公開日 2026年8月23日 ・ 更新日 2026年8月23日 ・ 8分で読めます

受益者連続型信託(後継ぎ遺贈型受益者連続信託)とは、「まず自分、自分の死後は妻、妻の死後は長男」のように、財産から利益を受ける人(受益者)を連続して指定できる家族信託の設計です。

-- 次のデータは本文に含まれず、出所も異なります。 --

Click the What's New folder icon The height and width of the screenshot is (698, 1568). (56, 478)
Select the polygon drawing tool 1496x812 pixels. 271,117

ポイントは、遺言では自分の財産の行き先を「1代先」までしか決められないのに対し、信託なら2代先・3代先の承継まで契約で決めておけること。再婚家庭や子のない夫婦、先祖代々の不動産や自社株を守りたい家庭で「遺言の限界」を超える切り札として使われます。家族信託そのものが初めての方は、先に「家族信託とは?最初に読む完全ガイド」をどうぞ。

この記事の要点

①受益者連続型信託=受益者の死亡で受益権が次の指定者へ順に移る設計。遺言ではできない2代先指定が可能 ②信託開始から30年経過後の承継は1回限り(30年ルール)。実質2〜3代が上限 ③承継のたびに相続税がかかり、遺留分も消せない。「節税策」ではなく「承継先コントロールの道具」と理解する

仕組み――受益権のバトンが指定順に渡る

第1受益者 父(委託者) 生前は自分のため 父の死亡 第2受益者 生活費・自宅に住む権利 妻の死亡 第3受益者 長男(先妻の子など) 最終的な承継者 受益権の移り先は、最初の信託契約ですべて指定済み 途中の受益者(妻)が行き先を変えることはできない 財産の管理は受託者(例:長男)が一貫して担当
図:受益権のバトンリレー。誰に・どの順で渡すかを、最初の契約で固定できるのが最大の特長です。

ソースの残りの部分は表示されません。